What the task asks: Show each line of the records below that contains the word "accomplish", copied in full and unchanged. Match case exactly.

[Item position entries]
________
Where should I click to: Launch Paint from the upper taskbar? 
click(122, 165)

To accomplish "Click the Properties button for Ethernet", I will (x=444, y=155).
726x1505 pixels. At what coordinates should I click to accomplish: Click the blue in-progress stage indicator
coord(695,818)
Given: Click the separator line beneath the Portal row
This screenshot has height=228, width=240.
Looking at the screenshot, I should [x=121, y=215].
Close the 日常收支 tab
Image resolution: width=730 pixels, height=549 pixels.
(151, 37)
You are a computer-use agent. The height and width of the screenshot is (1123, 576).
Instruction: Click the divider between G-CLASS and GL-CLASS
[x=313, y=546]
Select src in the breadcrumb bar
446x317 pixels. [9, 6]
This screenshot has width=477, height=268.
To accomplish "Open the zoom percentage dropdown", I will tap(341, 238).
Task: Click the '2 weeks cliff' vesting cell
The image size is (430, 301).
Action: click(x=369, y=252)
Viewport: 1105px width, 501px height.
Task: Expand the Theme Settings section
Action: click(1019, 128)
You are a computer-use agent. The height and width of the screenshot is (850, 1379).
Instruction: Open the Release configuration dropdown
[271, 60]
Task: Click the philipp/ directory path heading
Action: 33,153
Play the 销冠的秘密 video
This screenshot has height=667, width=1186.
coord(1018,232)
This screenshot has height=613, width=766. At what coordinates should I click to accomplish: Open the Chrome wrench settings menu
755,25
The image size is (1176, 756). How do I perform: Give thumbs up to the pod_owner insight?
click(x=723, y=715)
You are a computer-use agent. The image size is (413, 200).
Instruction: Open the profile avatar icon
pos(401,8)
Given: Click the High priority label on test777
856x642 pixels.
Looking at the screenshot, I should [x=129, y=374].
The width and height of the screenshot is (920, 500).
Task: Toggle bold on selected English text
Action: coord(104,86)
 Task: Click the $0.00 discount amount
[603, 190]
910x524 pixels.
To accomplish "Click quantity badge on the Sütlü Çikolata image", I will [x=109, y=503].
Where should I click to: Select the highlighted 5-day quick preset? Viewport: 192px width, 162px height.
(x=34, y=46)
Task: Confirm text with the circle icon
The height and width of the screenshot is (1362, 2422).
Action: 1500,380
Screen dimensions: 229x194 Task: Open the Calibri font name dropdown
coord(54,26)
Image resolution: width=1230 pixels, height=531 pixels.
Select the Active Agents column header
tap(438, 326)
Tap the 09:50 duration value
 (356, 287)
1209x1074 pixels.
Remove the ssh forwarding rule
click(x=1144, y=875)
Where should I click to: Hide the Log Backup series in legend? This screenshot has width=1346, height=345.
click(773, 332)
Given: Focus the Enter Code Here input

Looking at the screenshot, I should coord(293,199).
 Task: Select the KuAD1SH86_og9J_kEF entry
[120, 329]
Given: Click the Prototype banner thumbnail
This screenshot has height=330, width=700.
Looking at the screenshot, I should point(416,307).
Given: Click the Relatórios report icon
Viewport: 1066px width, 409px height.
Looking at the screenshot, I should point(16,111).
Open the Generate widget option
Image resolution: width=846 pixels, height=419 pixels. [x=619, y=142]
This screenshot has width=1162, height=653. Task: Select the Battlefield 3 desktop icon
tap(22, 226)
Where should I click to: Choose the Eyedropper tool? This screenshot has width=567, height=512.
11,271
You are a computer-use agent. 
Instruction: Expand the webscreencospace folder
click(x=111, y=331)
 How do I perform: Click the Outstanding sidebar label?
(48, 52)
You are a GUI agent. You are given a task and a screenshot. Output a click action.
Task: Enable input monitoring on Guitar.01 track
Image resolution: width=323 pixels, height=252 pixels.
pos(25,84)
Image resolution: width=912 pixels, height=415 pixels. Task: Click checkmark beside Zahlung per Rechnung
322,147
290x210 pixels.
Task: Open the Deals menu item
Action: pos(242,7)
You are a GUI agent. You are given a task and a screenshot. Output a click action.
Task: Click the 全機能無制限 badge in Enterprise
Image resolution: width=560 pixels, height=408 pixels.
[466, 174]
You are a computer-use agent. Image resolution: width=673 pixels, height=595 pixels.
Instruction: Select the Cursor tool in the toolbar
________
Answer for the task:
To accomplish "Click the Properties button for Ethernet", I will (x=444, y=155).
726x1505 pixels. At what coordinates should I click to accomplish: Click the blue in-progress stage indicator
To accomplish "Open the zoom percentage dropdown", I will tap(341, 238).
This screenshot has height=613, width=766. At what coordinates should I click to accomplish: Open the Chrome wrench settings menu
To accomplish "Click quantity badge on the Sütlü Çikolata image", I will [x=109, y=503].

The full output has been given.